Items from a dataset
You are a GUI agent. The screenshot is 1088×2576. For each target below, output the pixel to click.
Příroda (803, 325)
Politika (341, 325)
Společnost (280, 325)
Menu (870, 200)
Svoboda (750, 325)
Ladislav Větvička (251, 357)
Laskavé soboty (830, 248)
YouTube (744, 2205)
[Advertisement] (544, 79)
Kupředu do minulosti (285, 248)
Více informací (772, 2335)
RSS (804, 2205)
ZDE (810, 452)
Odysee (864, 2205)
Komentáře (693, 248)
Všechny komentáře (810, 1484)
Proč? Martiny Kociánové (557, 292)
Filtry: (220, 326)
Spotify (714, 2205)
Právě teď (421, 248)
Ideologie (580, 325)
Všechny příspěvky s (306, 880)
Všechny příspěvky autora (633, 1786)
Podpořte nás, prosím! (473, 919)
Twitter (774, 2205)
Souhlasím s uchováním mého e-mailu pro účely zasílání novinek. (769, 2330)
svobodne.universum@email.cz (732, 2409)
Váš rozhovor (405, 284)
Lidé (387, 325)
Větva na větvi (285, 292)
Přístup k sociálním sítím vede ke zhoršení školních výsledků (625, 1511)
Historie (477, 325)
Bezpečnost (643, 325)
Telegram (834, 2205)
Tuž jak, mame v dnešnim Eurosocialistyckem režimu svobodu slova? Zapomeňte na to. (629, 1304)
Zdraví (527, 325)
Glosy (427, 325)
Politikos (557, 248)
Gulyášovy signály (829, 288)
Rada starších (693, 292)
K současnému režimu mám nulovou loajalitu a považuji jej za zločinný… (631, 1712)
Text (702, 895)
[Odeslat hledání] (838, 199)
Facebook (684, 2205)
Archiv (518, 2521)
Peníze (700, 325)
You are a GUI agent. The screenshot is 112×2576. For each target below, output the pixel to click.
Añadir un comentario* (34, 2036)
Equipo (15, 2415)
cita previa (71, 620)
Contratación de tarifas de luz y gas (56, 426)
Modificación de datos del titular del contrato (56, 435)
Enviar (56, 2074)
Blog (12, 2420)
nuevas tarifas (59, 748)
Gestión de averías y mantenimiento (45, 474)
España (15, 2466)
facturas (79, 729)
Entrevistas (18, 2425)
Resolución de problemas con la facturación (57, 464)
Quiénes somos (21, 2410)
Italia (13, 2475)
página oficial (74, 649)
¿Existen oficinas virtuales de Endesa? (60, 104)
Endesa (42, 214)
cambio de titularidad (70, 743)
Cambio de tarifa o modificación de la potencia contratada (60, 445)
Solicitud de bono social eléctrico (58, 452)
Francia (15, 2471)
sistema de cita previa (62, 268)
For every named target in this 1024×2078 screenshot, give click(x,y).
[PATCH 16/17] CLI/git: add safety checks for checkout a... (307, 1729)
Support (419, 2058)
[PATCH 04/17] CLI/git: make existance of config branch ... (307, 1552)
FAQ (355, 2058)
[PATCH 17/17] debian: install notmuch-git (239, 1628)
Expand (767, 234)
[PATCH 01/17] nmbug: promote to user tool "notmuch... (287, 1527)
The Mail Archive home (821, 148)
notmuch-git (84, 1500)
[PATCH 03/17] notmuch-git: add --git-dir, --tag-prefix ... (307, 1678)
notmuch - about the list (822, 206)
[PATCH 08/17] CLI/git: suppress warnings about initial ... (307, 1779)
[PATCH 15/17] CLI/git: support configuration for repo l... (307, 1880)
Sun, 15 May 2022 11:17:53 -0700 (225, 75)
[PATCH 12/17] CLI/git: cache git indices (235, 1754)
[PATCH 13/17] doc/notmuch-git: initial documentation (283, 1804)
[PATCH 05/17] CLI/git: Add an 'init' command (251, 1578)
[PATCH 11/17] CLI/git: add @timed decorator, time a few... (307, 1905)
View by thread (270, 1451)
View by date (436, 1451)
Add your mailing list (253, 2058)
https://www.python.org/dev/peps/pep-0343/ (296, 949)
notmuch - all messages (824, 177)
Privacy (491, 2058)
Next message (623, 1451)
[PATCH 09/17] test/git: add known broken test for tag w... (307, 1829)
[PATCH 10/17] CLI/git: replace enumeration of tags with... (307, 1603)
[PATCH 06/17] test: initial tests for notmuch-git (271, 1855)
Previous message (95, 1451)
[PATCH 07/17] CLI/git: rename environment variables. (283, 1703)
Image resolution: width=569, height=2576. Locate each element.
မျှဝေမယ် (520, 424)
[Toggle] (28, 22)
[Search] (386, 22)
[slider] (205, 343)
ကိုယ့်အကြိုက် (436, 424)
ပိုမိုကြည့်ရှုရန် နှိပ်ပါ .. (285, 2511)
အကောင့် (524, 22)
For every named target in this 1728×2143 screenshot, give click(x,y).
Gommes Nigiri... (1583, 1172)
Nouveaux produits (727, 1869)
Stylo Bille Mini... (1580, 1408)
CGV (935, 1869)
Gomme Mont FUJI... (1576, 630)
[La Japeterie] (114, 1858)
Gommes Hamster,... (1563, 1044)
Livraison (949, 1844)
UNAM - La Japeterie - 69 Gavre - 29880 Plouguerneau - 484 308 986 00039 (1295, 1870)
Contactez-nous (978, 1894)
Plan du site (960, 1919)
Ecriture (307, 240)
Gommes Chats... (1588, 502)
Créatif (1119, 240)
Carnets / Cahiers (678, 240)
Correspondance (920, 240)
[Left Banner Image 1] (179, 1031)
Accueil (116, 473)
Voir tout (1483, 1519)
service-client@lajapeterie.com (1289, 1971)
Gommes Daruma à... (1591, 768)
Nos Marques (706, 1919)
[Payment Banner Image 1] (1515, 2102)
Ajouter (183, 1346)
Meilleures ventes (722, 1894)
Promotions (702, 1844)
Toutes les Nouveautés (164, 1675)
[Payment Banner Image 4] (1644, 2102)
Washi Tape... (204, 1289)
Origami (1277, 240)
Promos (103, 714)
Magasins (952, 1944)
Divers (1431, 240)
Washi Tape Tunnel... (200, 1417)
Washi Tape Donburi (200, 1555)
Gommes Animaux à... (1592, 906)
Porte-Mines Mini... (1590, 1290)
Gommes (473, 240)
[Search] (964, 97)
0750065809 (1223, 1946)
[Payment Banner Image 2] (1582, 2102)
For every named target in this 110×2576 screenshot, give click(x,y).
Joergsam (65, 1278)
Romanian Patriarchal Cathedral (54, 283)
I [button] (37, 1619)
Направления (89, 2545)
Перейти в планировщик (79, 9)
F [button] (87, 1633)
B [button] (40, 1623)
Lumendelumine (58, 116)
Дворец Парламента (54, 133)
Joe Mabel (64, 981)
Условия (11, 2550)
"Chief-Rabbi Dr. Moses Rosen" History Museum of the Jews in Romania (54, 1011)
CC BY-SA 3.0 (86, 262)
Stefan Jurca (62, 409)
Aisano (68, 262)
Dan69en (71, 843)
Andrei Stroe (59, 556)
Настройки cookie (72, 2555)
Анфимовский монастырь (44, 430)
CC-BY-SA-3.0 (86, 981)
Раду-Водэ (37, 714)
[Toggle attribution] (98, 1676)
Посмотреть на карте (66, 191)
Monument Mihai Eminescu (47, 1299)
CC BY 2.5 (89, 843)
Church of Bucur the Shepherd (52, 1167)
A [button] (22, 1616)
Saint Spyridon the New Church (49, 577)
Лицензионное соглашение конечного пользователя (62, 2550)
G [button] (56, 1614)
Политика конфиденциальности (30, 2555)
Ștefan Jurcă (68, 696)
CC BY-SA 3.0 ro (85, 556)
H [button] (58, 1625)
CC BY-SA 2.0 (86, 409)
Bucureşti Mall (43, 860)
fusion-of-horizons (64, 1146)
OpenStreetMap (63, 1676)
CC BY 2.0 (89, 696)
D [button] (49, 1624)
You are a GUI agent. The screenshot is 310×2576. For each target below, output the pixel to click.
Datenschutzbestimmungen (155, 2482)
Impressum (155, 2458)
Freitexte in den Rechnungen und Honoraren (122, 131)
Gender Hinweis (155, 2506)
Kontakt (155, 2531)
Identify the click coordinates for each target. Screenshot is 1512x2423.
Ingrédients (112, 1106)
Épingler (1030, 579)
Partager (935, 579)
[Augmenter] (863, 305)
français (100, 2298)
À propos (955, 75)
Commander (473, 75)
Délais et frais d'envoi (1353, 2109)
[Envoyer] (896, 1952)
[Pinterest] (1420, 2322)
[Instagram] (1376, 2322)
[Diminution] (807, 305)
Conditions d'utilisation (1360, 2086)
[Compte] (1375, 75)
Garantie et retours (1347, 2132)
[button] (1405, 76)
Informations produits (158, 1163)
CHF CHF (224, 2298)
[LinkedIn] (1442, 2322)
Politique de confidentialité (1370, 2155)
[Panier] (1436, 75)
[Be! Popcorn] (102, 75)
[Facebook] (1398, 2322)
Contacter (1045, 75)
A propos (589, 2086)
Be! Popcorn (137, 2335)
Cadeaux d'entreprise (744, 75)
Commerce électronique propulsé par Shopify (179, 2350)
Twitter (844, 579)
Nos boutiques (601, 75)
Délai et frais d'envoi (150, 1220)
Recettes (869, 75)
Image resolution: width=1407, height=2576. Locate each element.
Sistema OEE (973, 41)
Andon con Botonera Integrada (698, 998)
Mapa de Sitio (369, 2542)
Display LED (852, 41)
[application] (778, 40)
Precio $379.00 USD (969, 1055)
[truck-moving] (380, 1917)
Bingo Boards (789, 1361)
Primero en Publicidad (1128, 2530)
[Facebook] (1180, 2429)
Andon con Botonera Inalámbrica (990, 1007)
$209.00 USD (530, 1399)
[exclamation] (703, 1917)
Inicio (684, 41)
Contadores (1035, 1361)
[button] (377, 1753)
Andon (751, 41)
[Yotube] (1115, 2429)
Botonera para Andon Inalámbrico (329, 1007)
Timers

WHAT THE TASK REQUIRES
Set down verbatim only the lines between the start of the data above and the line with "Cambio de tarifa", both boundaries included.

RESULT OF THE TASK
You are a GUI agent. The screenshot is 1088×2576. For each target below, output the pixel to click.
Příroda (803, 325)
Politika (341, 325)
Společnost (280, 325)
Menu (870, 200)
Svoboda (750, 325)
Ladislav Větvička (251, 357)
Laskavé soboty (830, 248)
YouTube (744, 2205)
[Advertisement] (544, 79)
Kupředu do minulosti (285, 248)
Více informací (772, 2335)
RSS (804, 2205)
ZDE (810, 452)
Odysee (864, 2205)
Komentáře (693, 248)
Všechny komentáře (810, 1484)
Proč? Martiny Kociánové (557, 292)
Filtry: (220, 326)
Spotify (714, 2205)
Právě teď (421, 248)
Ideologie (580, 325)
Všechny příspěvky s (306, 880)
Všechny příspěvky autora (633, 1786)
Podpořte nás, prosím! (473, 919)
Twitter (774, 2205)
Souhlasím s uchováním mého e-mailu pro účely zasílání novinek. (769, 2330)
svobodne.universum@email.cz (732, 2409)
Váš rozhovor (405, 284)
Lidé (387, 325)
Větva na větvi (285, 292)
Přístup k sociálním sítím vede ke zhoršení školních výsledků (625, 1511)
Historie (477, 325)
Bezpečnost (643, 325)
Telegram (834, 2205)
Tuž jak, mame v dnešnim Eurosocialistyckem režimu svobodu slova? Zapomeňte na to. (629, 1304)
Zdraví (527, 325)
Glosy (427, 325)
Politikos (557, 248)
Gulyášovy signály (829, 288)
Rada starších (693, 292)
K současnému režimu mám nulovou loajalitu a považuji jej za zločinný… (631, 1712)
Text (702, 895)
[Odeslat hledání] (838, 199)
Facebook (684, 2205)
Archiv (518, 2521)
Peníze (700, 325)
You are a GUI agent. The screenshot is 112×2576. For each target below, output the pixel to click.
Añadir un comentario* (34, 2036)
Equipo (15, 2415)
cita previa (71, 620)
Contratación de tarifas de luz y gas (56, 426)
Modificación de datos del titular del contrato (56, 435)
Enviar (56, 2074)
Blog (12, 2420)
nuevas tarifas (59, 748)
Gestión de averías y mantenimiento (45, 474)
España (15, 2466)
facturas (79, 729)
Entrevistas (18, 2425)
Resolución de problemas con la facturación (57, 464)
Quiénes somos (21, 2410)
Italia (13, 2475)
página oficial (74, 649)
¿Existen oficinas virtuales de Endesa? (60, 104)
Endesa (42, 214)
cambio de titularidad (70, 743)
Cambio de tarifa o modificación de la potencia contratada (60, 445)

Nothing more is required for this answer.